Intercultural conflicts differ in magnitude and severity and some may
be more amenable than others to using such a model.
The
model presented here suggests that successful communication across
cultures might benefit from multilateral protocols, where none can
presume to be the culture that establishes the rules, that
communication succeeds when group members methodically follow certain
steps, and that participants must become consciously aware of their
cultural practices and view them as choices. It also suggests that
working out differences may begin with some sort of covenant, an
agreement to which all parties voluntarily hold. It remains to be
tested whether other groups, secular or religious, whose members
share similar core beliefs as this model (1.0 and 2.0) can enact
steps 3.0 and 4.0 toward a similar unity in diversity among their
members. It may be that some groups already follow these steps but
are unaware of their process. These are areas where trainers and
practitioners may focus their efforts.
Conclusion
This model of multicultural communication presents a process by which
Bahá’í individuals form a unified community of
individuals from diverse cultures. Although conscious of cultural
differences, community members attempt to perceive as assets that
exist on the same footing. In this respect the model differs from
third-culture building that requires a relinquishing of cultural
differences in order to create a third culture. Moreover, this study
incorporates foundational beliefs among group members, an area that
researchers often ignore, but one that bears further scrutiny.

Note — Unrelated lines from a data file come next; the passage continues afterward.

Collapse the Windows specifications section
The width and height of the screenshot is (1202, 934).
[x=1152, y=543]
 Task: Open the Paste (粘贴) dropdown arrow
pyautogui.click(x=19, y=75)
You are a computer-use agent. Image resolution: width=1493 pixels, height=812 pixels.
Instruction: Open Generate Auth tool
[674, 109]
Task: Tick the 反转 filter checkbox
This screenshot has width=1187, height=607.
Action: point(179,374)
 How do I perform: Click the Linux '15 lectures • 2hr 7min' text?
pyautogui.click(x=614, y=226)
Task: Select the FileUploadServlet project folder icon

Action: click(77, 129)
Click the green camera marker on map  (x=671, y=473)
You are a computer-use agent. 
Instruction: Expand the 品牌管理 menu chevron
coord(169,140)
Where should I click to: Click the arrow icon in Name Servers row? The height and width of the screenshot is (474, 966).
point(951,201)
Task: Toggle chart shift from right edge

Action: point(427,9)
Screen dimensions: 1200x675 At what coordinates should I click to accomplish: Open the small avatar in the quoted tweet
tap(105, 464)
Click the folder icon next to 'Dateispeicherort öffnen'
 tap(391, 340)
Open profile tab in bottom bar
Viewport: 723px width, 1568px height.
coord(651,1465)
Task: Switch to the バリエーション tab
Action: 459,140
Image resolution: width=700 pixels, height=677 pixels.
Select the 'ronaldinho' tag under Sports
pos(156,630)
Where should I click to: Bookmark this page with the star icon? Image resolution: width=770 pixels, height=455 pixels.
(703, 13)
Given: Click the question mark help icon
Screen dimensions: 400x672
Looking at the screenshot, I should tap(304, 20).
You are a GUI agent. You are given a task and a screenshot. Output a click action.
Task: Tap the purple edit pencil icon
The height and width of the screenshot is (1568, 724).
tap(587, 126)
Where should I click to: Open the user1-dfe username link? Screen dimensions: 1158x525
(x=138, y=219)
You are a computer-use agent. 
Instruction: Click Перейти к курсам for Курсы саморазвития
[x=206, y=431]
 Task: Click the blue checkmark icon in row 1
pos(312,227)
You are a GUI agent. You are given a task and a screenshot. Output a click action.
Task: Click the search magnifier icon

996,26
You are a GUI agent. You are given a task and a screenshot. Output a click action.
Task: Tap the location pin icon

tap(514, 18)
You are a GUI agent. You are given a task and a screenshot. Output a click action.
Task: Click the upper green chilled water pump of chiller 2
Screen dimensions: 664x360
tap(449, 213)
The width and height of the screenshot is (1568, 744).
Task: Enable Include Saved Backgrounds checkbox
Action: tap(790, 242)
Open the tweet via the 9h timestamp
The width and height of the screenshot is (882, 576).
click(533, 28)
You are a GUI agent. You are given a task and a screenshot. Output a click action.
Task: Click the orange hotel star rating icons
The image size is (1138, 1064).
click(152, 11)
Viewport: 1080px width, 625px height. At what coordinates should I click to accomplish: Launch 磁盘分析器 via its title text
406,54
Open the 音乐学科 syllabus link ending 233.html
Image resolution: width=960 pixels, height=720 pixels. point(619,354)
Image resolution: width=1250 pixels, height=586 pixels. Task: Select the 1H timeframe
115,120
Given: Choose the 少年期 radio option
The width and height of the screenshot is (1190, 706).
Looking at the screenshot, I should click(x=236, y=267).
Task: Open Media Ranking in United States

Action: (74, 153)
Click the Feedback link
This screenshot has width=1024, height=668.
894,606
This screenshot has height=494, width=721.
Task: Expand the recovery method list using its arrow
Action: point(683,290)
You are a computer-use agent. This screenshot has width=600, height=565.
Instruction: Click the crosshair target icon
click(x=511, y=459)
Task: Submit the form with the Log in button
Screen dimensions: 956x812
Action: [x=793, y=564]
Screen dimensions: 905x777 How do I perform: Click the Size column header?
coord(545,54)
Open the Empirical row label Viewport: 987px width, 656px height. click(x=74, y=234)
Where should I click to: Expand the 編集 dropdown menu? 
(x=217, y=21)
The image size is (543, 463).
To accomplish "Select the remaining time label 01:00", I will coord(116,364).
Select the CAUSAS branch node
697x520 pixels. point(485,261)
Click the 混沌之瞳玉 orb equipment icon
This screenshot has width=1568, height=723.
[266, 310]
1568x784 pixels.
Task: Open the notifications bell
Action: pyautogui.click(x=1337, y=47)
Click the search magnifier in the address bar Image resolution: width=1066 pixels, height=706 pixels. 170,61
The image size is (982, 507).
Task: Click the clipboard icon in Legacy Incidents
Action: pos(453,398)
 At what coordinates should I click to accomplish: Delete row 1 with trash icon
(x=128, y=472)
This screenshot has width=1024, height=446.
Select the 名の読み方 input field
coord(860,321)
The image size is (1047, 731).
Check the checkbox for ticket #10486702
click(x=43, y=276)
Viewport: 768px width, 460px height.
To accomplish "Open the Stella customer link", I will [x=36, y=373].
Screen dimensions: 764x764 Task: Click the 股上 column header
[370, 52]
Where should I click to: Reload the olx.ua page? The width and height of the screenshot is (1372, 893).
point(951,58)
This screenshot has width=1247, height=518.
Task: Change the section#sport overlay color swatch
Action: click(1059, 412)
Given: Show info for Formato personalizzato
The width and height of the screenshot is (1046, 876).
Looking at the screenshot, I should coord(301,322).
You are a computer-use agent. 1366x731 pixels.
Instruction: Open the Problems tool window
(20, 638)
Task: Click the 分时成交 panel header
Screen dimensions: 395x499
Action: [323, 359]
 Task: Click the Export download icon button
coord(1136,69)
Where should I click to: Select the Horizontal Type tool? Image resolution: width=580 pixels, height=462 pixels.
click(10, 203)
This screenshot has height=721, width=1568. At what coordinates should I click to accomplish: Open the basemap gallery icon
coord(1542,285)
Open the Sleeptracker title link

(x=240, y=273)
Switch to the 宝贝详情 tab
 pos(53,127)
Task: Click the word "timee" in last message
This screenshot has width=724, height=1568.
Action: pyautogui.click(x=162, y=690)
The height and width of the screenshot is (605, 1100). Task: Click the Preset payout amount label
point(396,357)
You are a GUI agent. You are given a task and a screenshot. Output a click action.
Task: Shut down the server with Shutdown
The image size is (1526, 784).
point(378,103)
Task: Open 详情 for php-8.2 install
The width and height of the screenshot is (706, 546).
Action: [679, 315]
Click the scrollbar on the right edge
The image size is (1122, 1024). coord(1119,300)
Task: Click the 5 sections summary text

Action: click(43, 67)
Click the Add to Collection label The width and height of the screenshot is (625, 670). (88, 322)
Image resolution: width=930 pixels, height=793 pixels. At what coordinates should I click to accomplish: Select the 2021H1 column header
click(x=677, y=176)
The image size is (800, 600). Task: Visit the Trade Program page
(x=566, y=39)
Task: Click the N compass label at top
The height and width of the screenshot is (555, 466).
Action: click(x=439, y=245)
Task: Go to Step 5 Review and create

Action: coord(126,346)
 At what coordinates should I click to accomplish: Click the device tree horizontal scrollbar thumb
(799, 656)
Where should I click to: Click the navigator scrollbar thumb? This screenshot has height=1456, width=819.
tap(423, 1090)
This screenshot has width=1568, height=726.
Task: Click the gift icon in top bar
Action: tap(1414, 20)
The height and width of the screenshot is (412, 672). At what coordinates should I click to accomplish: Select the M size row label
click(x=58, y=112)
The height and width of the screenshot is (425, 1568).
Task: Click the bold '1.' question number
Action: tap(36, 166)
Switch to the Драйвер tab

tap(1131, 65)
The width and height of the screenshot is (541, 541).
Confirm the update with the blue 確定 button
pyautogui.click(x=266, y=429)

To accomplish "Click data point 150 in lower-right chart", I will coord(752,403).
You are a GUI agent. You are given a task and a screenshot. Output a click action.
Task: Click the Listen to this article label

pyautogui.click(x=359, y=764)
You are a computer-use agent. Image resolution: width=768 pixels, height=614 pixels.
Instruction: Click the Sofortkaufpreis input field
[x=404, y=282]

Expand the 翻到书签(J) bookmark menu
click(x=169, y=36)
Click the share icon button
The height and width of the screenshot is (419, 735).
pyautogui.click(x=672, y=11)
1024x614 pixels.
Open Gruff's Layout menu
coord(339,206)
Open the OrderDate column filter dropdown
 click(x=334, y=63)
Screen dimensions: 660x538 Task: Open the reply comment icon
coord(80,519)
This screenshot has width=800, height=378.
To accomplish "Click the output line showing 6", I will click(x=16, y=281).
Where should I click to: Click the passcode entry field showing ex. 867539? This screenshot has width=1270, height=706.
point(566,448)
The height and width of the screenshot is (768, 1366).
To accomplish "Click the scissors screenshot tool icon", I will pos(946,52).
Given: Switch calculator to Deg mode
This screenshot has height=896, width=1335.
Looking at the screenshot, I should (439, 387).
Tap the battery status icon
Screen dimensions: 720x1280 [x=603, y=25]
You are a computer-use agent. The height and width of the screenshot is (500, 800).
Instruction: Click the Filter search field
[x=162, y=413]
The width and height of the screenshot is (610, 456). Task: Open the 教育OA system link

All cultures contain individuals whose choices can impede and even
disrupt the uniting of members from diverse cultures; the model asks
that individuals be able to discern cultural traits which are
fundamental but undergo glacial changes, from personal states which
are transitory and can be changed at will, though perhaps with
difficulty. As respondents point out, domination in their community
derives from individual personality problems rather than from
intrinsically cultural elements. Indeed, conflict itself may arise
more from personality issues than cultural ones.
Because
awareness of one’s own culture comprises a fundamental step in
the model, an implication of this study is that individuals across
cultures must begin to understand their own internalization processes
of cultural modes of communication; knowing the connection between
communication and culture provides a necessary tool in an
increasingly multicultural world, and its study should permeate
school curricula at all levels. This is a step that can be applied to
intercultural discussions anywhere.
Further, the study indicates that individuals need to recognize that
intercultural communication is a skill that must be consciously
learned. Such a perspective can go a long way toward helping
communicants rid themselves of prejudices, as they realize that there
exists no precedent and no perfect model for intercultural
communication: History mostly tells of groups forming to overpower
other groups. The effort to change their behavior poses diverse
challenges for individuals from different cultures, but all are
challenged in some way. When all agree to admit that some of what
divides them may be dispensable, they can begin to resolve their
conflicts. In perceiving their mutual struggle to find points of
contact, individuals can recognize that they share with those from
different backgrounds the process of transforming themselves. As they
negotiate a new group identity, they may find a myriad points –
of contact and difference – with each other and may realize
that they can as easily unite as divide themselves.